Li Shanlan

Li Shanlan (李善蘭, courtesy name: Renshu 壬叔, art name: Qiuren 秋紉) (1810 – 1882) was a Chinese mathematician of the Qing Dynasty.

Li Shanlan
Li Shanlan and his pupils.

A native of Haining, Zhejiang, he was fascinated by mathematics since childhood, beginning with the Nine Chapters on the Mathematical Art. He eked out a living by being a private tutor for some years before fleeing to Shanghai in 1852 to evade the Taiping Rebellion.

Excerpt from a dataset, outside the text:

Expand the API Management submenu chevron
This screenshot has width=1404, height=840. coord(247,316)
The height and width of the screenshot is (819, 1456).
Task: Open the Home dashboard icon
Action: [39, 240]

There he collaborated with Alexander Wylie, Joseph Edkins and others to translate many Western mathematical works into Chinese, including Elements of Analytical Geometry and of the Differential and Integral Calculus by Elias Loomis, Augustus De Morgan's Elements of Algebra, and the last nine volumes of Euclid's Elements (from Henry Billingsley's edition), the first six volumes of which having been rendered into Chinese by Matteo Ricci and Xu Guangqi in 1607.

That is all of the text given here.